### [Instruction]
Edit the lines starting at the one containing "You are a computer-use agent. Screen" and ending at the one containing "(x=66, y=623)", swapping "End meeting" for "Leave meeting" and keeping everything else the same.

### [Pointing listing for text and elements]
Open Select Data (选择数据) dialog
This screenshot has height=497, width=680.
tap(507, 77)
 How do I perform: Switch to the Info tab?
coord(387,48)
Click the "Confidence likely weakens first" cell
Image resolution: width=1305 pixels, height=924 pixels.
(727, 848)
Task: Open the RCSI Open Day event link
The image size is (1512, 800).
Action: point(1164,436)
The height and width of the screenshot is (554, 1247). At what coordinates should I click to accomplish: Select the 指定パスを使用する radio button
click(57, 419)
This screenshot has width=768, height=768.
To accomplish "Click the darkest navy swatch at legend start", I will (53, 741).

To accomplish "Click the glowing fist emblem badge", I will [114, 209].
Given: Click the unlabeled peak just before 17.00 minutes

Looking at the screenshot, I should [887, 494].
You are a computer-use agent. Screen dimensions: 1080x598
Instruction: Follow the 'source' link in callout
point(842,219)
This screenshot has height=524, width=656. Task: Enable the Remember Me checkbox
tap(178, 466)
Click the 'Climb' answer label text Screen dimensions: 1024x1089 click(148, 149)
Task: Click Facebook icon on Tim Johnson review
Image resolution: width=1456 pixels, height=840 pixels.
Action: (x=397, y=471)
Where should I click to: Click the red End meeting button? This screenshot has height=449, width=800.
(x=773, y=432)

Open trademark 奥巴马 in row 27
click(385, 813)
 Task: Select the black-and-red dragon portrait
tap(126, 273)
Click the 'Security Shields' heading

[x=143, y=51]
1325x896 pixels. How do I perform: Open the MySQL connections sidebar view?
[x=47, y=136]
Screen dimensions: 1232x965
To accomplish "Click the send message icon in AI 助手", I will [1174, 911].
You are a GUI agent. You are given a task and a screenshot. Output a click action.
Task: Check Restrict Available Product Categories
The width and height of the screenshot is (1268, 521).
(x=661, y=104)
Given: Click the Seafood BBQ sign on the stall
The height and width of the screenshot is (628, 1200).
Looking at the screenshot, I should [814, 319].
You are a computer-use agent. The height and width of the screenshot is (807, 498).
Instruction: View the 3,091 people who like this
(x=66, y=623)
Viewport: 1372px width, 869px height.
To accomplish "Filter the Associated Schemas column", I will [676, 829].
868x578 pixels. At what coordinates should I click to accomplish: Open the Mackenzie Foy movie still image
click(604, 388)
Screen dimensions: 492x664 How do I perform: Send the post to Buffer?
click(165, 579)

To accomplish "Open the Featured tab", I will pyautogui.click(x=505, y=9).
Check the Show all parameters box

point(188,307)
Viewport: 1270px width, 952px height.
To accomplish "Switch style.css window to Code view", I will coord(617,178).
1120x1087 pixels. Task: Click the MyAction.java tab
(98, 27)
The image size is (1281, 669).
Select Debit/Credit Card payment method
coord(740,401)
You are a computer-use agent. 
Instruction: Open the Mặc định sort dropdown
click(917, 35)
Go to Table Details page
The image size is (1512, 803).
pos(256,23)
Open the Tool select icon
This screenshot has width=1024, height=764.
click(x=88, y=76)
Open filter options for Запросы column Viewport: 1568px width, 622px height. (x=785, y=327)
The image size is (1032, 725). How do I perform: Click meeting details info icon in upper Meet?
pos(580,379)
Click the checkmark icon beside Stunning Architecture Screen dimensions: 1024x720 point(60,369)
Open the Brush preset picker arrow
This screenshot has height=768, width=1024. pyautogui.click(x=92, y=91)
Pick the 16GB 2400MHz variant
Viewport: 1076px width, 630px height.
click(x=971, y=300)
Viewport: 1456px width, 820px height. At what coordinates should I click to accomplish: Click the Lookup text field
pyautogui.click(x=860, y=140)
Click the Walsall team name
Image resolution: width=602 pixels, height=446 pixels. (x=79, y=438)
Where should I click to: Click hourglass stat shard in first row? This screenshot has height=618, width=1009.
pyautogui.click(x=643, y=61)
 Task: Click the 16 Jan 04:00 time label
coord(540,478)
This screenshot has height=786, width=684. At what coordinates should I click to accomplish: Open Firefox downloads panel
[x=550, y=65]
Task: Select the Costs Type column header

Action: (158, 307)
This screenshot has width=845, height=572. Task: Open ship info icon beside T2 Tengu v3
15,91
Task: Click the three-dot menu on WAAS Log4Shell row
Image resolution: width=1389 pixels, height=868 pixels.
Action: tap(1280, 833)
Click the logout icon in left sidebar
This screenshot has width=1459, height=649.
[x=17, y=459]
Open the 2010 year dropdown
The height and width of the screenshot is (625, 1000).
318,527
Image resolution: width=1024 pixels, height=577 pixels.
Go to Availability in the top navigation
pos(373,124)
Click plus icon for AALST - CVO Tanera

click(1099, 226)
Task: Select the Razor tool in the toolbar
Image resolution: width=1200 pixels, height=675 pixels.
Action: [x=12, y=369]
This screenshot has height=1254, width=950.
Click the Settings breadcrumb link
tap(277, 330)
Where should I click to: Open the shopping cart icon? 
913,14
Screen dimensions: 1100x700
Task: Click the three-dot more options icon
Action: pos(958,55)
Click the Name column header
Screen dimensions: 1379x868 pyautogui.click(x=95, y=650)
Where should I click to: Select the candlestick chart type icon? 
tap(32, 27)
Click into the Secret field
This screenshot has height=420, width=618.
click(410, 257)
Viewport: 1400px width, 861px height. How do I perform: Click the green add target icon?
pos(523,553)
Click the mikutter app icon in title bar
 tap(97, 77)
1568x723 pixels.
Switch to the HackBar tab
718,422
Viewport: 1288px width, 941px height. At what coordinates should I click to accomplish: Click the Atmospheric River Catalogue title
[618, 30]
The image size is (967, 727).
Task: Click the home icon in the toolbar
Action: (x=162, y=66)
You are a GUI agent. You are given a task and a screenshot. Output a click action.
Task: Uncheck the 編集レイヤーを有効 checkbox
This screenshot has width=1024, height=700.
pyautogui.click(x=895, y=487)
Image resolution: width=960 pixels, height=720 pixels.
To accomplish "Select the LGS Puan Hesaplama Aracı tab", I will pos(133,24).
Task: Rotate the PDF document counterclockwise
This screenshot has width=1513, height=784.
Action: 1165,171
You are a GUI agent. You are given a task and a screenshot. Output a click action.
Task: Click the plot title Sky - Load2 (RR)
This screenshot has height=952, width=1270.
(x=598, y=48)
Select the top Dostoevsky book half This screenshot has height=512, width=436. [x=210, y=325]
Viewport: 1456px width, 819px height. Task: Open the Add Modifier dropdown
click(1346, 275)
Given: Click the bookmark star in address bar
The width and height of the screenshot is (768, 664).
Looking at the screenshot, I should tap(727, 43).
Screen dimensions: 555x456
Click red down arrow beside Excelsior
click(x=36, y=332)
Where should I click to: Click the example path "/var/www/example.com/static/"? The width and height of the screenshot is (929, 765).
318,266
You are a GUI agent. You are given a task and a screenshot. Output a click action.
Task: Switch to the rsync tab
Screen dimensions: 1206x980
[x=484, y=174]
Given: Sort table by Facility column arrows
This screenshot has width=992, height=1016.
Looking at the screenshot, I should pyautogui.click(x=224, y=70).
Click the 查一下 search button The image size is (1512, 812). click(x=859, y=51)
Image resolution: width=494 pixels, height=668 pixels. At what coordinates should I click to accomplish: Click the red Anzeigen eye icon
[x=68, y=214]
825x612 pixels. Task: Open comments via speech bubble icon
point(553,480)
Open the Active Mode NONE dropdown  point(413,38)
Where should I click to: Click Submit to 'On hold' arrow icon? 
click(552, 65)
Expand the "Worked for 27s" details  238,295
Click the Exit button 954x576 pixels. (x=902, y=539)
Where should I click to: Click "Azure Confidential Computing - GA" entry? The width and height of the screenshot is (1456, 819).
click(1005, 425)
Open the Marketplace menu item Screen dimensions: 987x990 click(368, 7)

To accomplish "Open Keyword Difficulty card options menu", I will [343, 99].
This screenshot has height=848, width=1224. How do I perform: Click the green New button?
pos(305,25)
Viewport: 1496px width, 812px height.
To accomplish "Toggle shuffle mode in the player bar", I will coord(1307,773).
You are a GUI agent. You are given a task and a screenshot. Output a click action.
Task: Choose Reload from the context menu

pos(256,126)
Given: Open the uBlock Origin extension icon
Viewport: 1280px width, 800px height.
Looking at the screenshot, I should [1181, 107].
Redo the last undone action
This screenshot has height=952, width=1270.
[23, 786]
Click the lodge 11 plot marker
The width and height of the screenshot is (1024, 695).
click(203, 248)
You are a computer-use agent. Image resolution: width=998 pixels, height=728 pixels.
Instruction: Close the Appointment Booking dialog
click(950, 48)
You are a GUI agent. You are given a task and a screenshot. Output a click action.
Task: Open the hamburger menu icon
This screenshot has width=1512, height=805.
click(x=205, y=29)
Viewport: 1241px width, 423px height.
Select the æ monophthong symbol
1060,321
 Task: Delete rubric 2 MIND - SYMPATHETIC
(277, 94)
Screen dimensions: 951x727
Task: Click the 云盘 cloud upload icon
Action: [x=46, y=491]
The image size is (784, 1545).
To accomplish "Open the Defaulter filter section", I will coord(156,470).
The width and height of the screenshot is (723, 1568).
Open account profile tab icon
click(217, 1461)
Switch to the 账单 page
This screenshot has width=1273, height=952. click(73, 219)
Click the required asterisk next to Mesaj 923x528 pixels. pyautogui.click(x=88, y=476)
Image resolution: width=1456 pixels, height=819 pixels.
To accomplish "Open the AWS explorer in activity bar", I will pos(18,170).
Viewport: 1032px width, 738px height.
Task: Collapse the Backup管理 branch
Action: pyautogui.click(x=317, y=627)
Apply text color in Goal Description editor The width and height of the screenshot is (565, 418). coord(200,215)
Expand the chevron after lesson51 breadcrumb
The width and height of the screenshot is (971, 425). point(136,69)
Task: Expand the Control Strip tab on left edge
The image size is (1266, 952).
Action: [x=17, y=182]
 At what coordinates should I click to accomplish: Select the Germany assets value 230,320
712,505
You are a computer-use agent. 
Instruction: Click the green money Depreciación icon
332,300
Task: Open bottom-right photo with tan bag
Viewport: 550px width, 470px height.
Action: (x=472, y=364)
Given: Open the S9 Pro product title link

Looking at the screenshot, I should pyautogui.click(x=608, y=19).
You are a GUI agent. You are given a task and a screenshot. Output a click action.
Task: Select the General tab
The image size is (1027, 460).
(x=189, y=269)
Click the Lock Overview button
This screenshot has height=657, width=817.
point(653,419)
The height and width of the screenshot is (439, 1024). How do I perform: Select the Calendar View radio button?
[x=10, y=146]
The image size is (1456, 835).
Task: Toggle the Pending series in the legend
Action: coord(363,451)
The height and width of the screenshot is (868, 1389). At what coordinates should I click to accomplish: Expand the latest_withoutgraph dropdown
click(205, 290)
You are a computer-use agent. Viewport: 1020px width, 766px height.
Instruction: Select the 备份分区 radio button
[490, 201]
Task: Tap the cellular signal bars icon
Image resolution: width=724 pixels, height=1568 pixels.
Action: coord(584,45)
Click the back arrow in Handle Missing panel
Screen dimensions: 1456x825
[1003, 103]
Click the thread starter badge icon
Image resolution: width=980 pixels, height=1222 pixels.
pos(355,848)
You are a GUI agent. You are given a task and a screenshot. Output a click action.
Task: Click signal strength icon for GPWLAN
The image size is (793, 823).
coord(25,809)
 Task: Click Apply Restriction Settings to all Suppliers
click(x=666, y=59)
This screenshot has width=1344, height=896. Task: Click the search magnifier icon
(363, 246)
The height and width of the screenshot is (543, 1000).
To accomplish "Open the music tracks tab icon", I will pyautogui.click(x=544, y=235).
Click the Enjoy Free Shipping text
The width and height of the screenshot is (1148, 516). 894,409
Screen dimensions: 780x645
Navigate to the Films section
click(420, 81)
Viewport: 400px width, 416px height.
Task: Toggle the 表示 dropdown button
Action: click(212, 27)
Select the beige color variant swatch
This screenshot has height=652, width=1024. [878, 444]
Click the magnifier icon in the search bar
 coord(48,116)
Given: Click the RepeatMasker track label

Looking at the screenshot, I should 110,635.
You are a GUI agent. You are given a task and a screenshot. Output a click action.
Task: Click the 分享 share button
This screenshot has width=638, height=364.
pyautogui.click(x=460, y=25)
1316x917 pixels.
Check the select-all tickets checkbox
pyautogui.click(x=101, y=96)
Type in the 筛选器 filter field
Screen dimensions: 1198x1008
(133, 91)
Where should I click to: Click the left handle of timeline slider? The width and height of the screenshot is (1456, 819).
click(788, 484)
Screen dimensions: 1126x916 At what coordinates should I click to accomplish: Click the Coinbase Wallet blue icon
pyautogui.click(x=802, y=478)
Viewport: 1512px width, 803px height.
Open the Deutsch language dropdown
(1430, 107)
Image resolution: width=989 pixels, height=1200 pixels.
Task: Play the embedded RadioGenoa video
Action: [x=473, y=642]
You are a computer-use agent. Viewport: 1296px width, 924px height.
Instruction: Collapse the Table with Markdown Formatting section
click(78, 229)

### [Solved exercise]
You are a computer-use agent. Screen dimensions: 1080x598
Instruction: Follow the 'source' link in callout
point(842,219)
This screenshot has height=524, width=656. Task: Enable the Remember Me checkbox
tap(178, 466)
Click the 'Climb' answer label text Screen dimensions: 1024x1089 click(148, 149)
Task: Click Facebook icon on Tim Johnson review
Image resolution: width=1456 pixels, height=840 pixels.
Action: (x=397, y=471)
Where should I click to: Click the red Leave meeting button? This screenshot has height=449, width=800.
(x=773, y=432)

Open trademark 奥巴马 in row 27
click(385, 813)
 Task: Select the black-and-red dragon portrait
tap(126, 273)
Click the 'Security Shields' heading

[x=143, y=51]
1325x896 pixels. How do I perform: Open the MySQL connections sidebar view?
[x=47, y=136]
Screen dimensions: 1232x965
To accomplish "Click the send message icon in AI 助手", I will [1174, 911].
You are a GUI agent. You are given a task and a screenshot. Output a click action.
Task: Check Restrict Available Product Categories
The width and height of the screenshot is (1268, 521).
(x=661, y=104)
Given: Click the Seafood BBQ sign on the stall
The height and width of the screenshot is (628, 1200).
Looking at the screenshot, I should [814, 319].
You are a computer-use agent. The height and width of the screenshot is (807, 498).
Instruction: View the 3,091 people who like this
(x=66, y=623)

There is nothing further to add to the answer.